* [Exercise] Starting at the record that contains "Identify the location of 'Bruisbal" and continuing through the last record below, can you write those records out again, requests included, with every coordinate in the answers offset by -67? Omit the pictures.

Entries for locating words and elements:
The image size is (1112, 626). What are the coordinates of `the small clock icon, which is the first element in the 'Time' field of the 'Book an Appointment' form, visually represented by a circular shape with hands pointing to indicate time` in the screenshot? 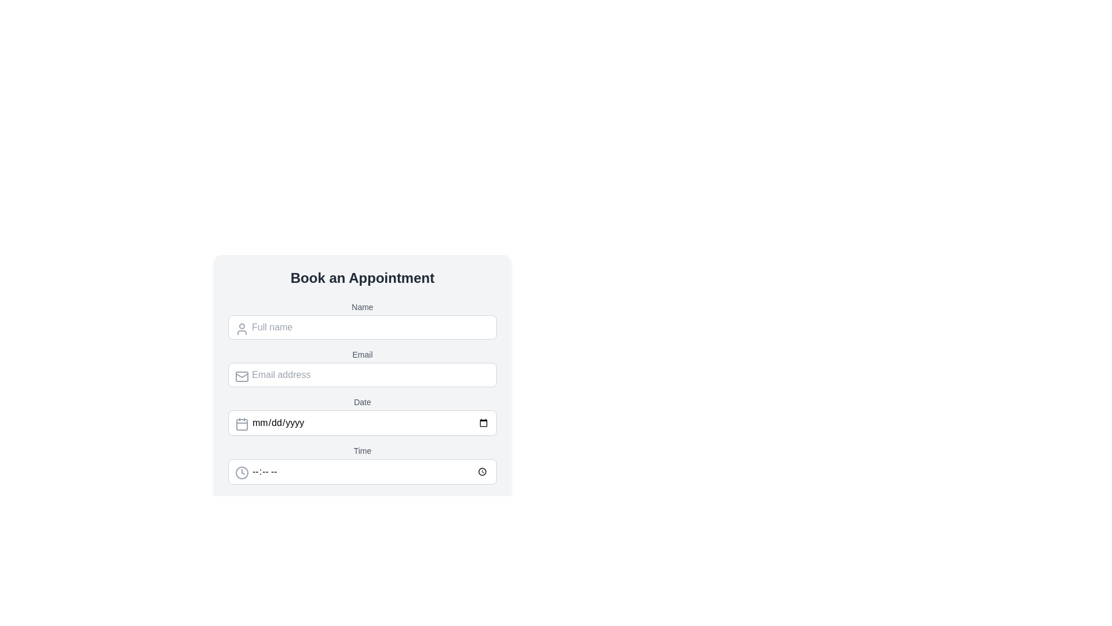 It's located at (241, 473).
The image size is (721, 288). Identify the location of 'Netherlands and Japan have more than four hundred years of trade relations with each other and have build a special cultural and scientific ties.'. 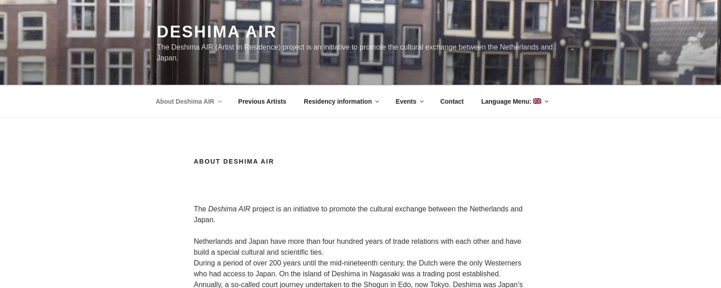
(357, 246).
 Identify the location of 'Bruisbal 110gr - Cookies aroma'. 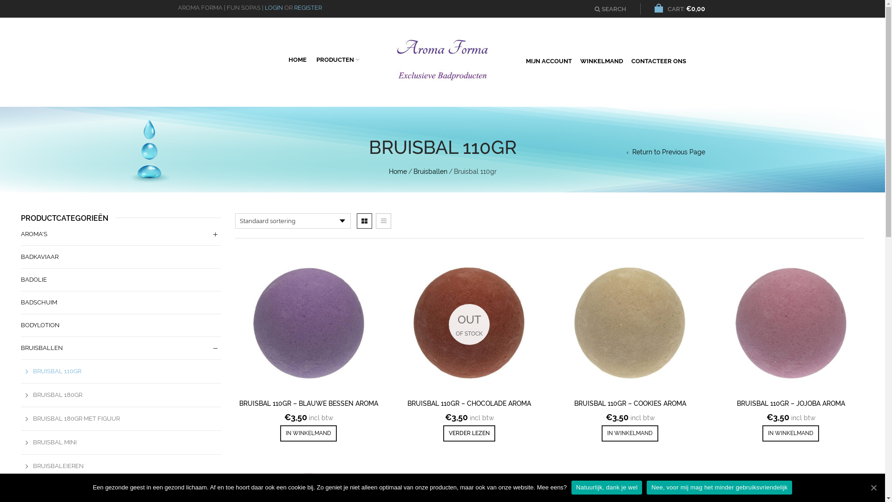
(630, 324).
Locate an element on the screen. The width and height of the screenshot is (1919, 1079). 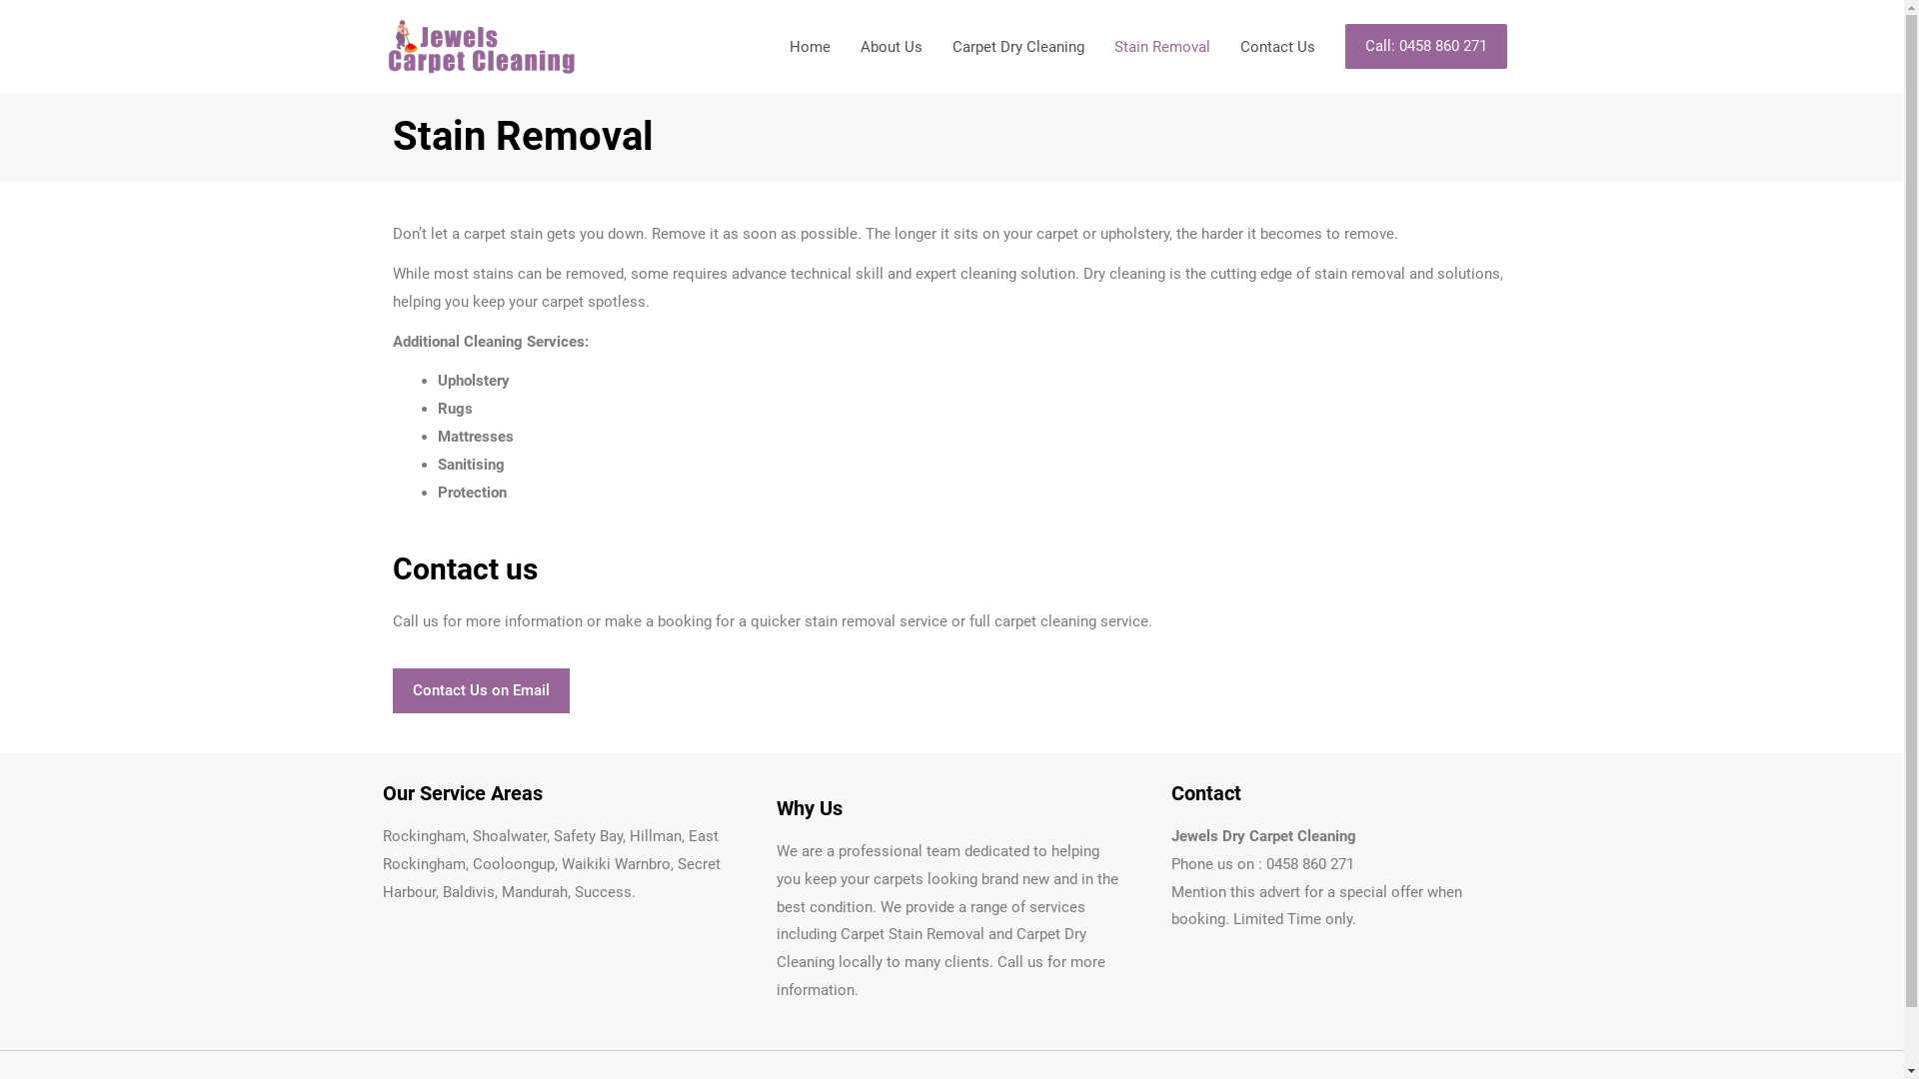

* [Exercise answer]
 Identify the location of 'Bruisbal 110gr - Cookies aroma'. 
(563, 257).
Locate an element on the screen. The width and height of the screenshot is (1919, 1079). 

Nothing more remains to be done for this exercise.